# Practical Aspects of Deep Learning

Notes from Coursera course by Andrew Ng.

Train/Dev/Test

• Train on train test.
• Dev for hyper param tuning
• Test set for evaluation (unbiased).
• In recent times, dev and test is kept minimal (10,000) and this might be 1% of 1million total.
• Make sure train/dev/test come from the same distribution.
• Ok to not have a test set (replace it as a dev test).

Bias and Variance

high bias - underfitting (high train and dev error) and high variance - overfitting (low train error but higher dev error).

Regularization

• Solve high variance.
• L2 and L1 regularization (Logistic regression use-case)
• Dropout - each node, set a probability of dropping a node in the network.
• Inverted dropout - divide by keep prob. makes the expected value the same. This way no dropout at test time.
• While first testing out model, turn off dropout and plot J wrt num iterations.

Input Normalization

• Normalize input to 0 mean and 1 variance. Use same mean and variance in train and test set.
• Unnormalized - elliptical cost function whereas normalized is speherical.
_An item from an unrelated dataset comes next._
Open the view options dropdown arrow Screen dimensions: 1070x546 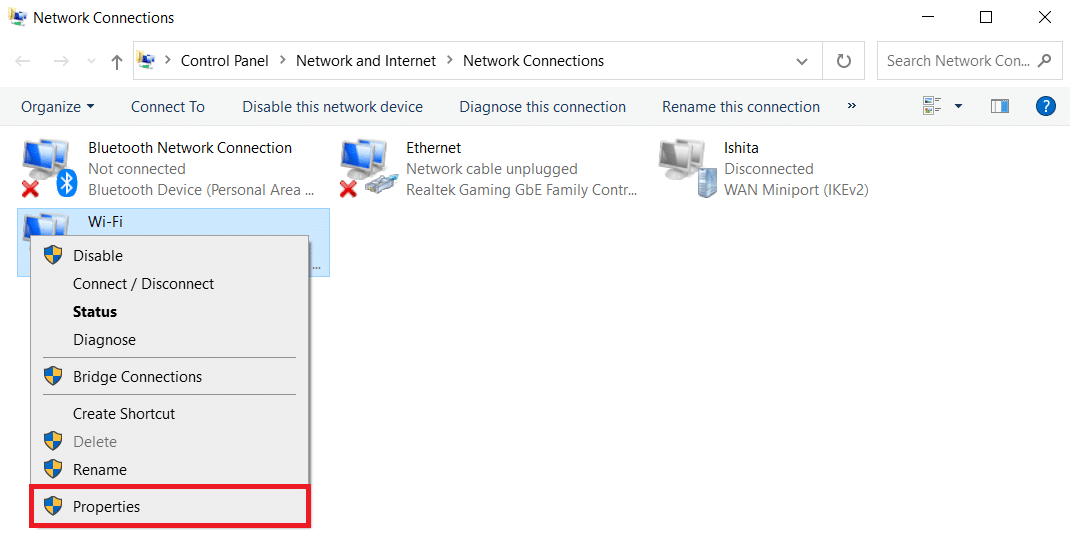[x=958, y=106]
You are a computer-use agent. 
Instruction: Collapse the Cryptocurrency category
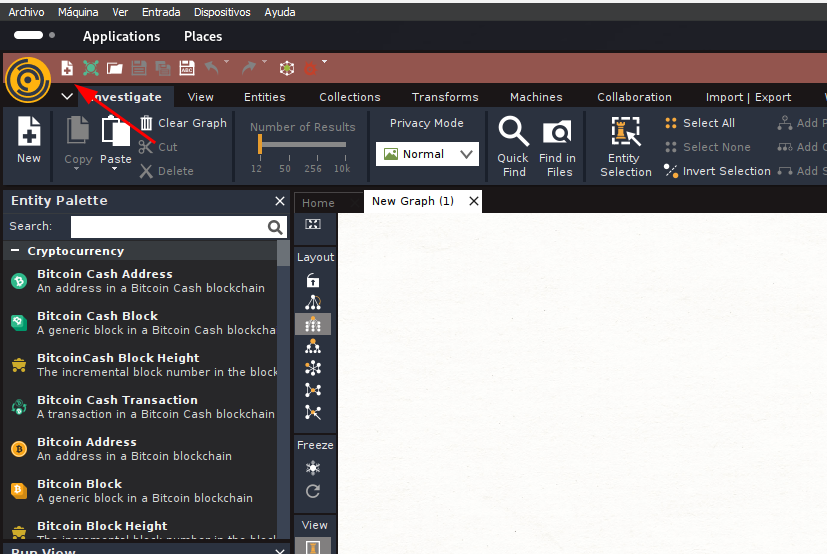[15, 251]
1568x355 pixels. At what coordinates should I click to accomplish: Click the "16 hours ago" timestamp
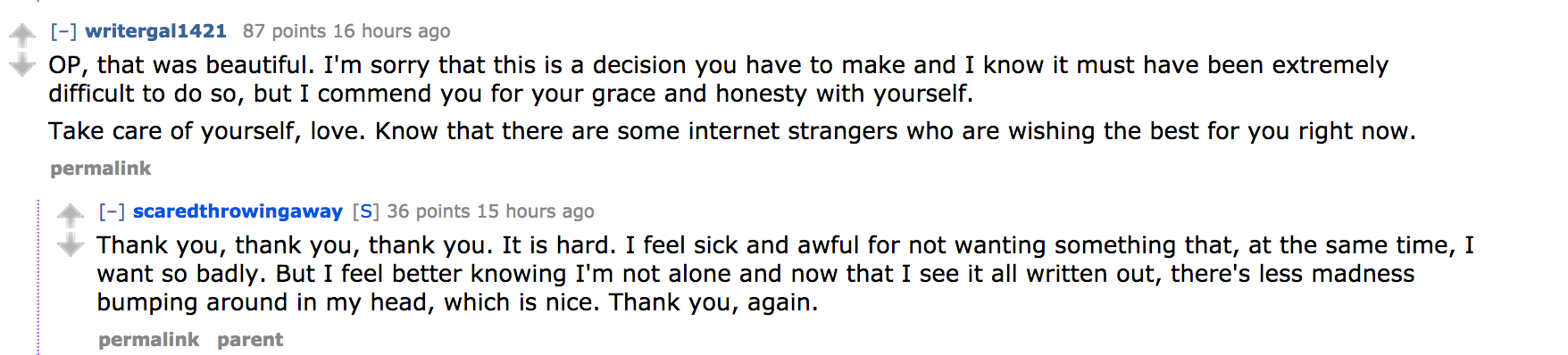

• For deep networks, if w_i > 1 for each of the layers, then it get too large and vice-versa.
• Initializing the weights randomly.
• Set variance of w_i to 1/n (n is the number of weights in layer)
• Xavier Initialization - sqrt(1/n) and it works well with tanh
• Variance of 2/n works well with ReLu.

Optimization Algorithms

• Exponentially weighted averages (light-weight) as compared to rolling 50-day averages.
• Bias correction (divite by Beta^t)
• Momentum
• Calculate exponentially weighted average of gradients and use that to update weights.
• W = W - alpha * (v_dw) where v_dw = beta * v_dw + (1-beta) * dW where dW is gradient.
• RMSProp
• The main intuition is that we want the learning to slow in vertical direction and speed up in the horizontal direction.
• W = W - alpha * dW / (sqrt(s_dW)) where v_dw = beta * s_dw + (1-beta) * dW^2
• At a very high level, this combines Momentum and RMSProp.
• Adaptive Moment Estimator.
• Learning Rate Decay
• decrease alpha as num epochs increase.

Batch Normalization

• Allows larger range of hyperparams to work and also supports deeper network.
• Usually applied to z (before activation function).
• Calculate mean and variance but learn 2 params (beta and gamma) to reduce it to whatever mean and variance we want (rather than 0 mean and 1 variance).
• Use exponentially weighted averages to calculate mu and sigma and use the final result for test time.